Connecting with nature is just so life-giving, don’t you think? And there are so many ways to do it. You can pursue it through touch, like an impromptu barefoot yoga session, grounding into the side of a mountain. Through taste, as you bite into a warm tomato, plucked fresh off the vine. Through scent, as you breath in the spicy, invigorating scent of a pine forest. Through the ear, as you listen to the rhythmic pounding of the surf. Through sight, as you take in a glorious mountain top view of fiery fall foliage.


Exploring the forest with all 5 senses


The Japanese have a lovely practice called Shinrin-Yoku, or “forest bath”. I absolutely love this concept. First coined in 1982 by the Japanese government to encourage its over-stressed work force to explore the wellness benefits of nature, it is steeped in ancient Buddhist and Shinto tradition.

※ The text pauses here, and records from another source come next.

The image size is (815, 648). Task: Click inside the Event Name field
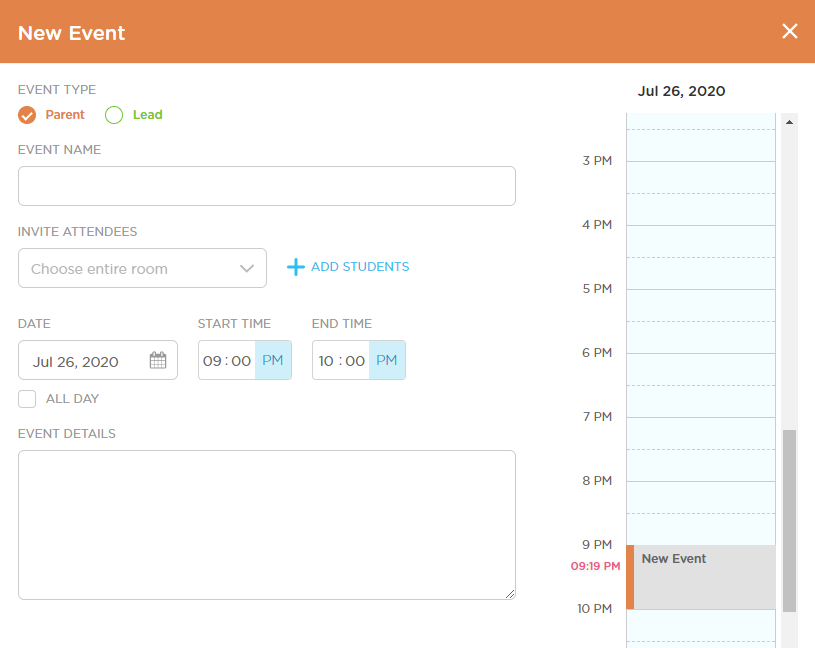(266, 186)
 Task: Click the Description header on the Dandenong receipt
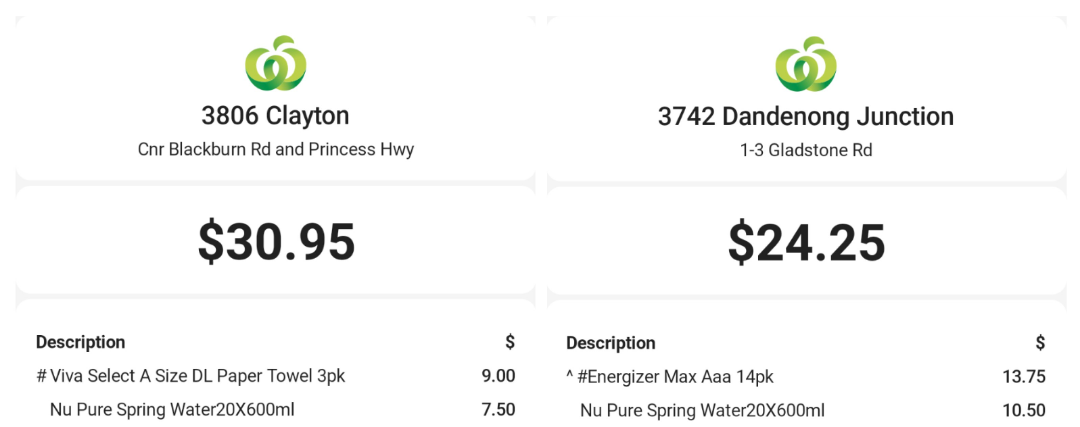click(611, 343)
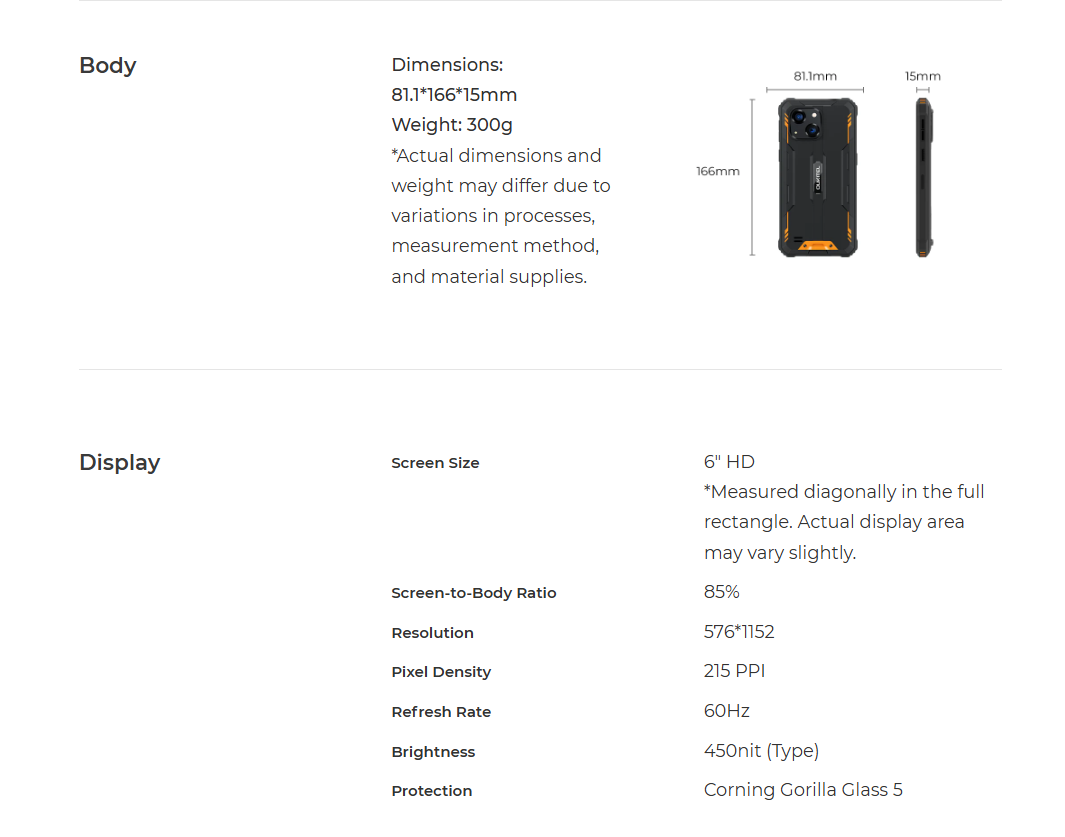Click the phone side profile image

point(924,177)
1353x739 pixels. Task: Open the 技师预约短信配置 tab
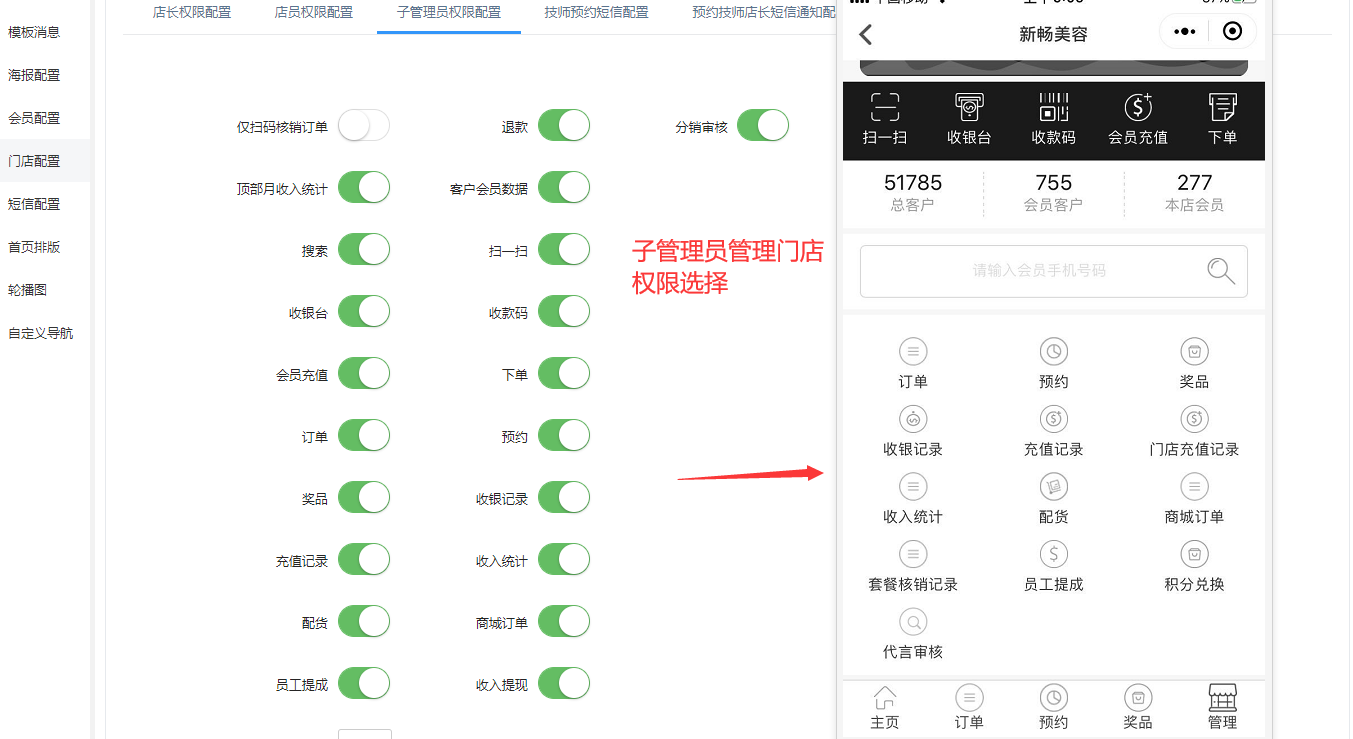[x=596, y=13]
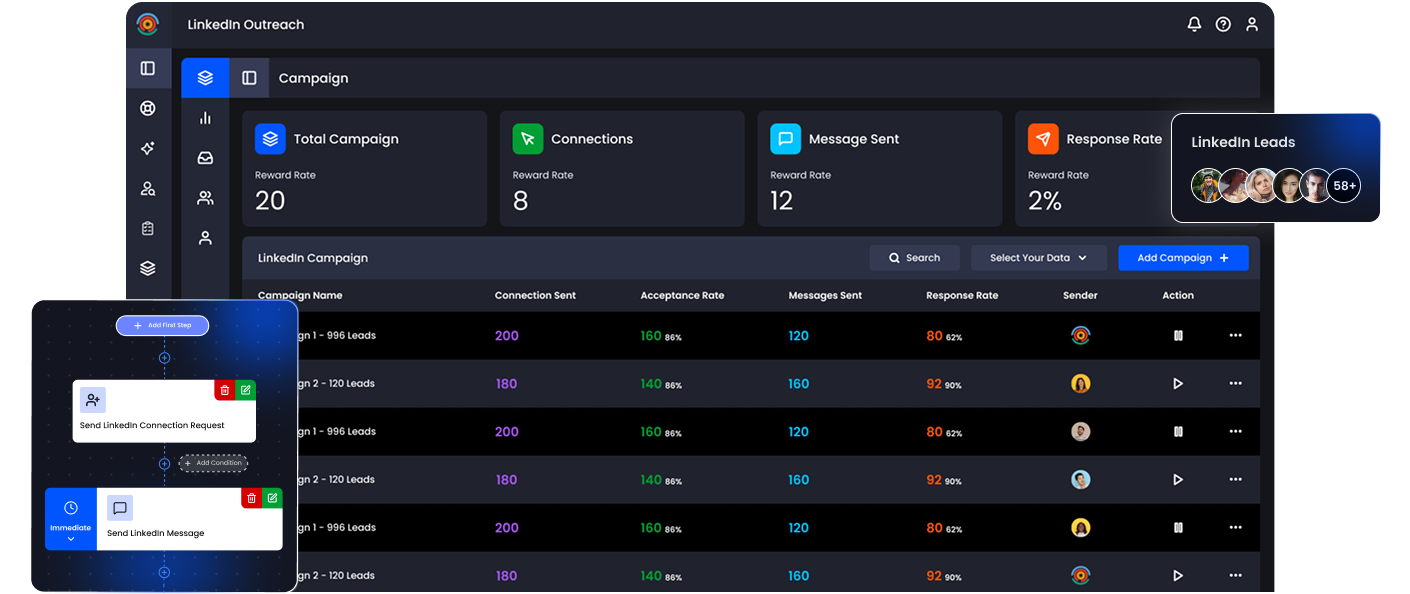This screenshot has width=1410, height=594.
Task: Start the second campaign using play button
Action: (1178, 384)
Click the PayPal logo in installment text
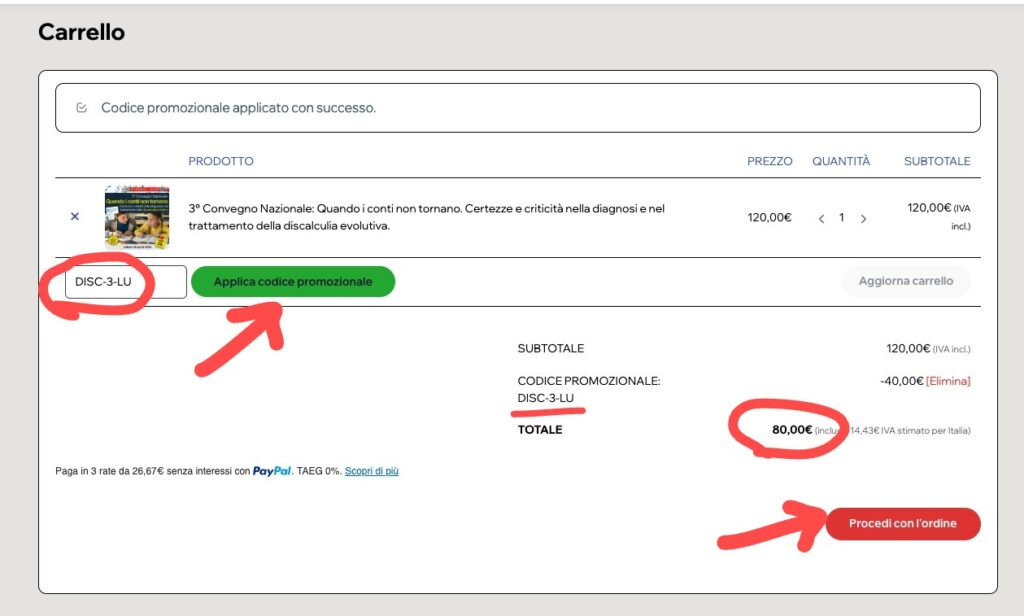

Forest Bathing in Yosemite National Park

The idea is to “bathe” in the experience of a quiet stroll through the forest. Engaging all the senses, allowing the life-giving beauty of the forest to seep deep into your senses as you walk. The clean oxygenated air cleansing your lungs. The satisfying crunch of pine needles under your feet. The stillness which, when you listen long enough, is not so still at all. It is rich with the unhurried rhythms of life -- birds calling to one another and building nests, squirrels and marmots scurrying in the underbrush, leaves whispering to one another in the wind. Before you know it, you have distanced yourself just a little bit from the worries of daily life, allowing them to become smaller, less intimidating, conquerable.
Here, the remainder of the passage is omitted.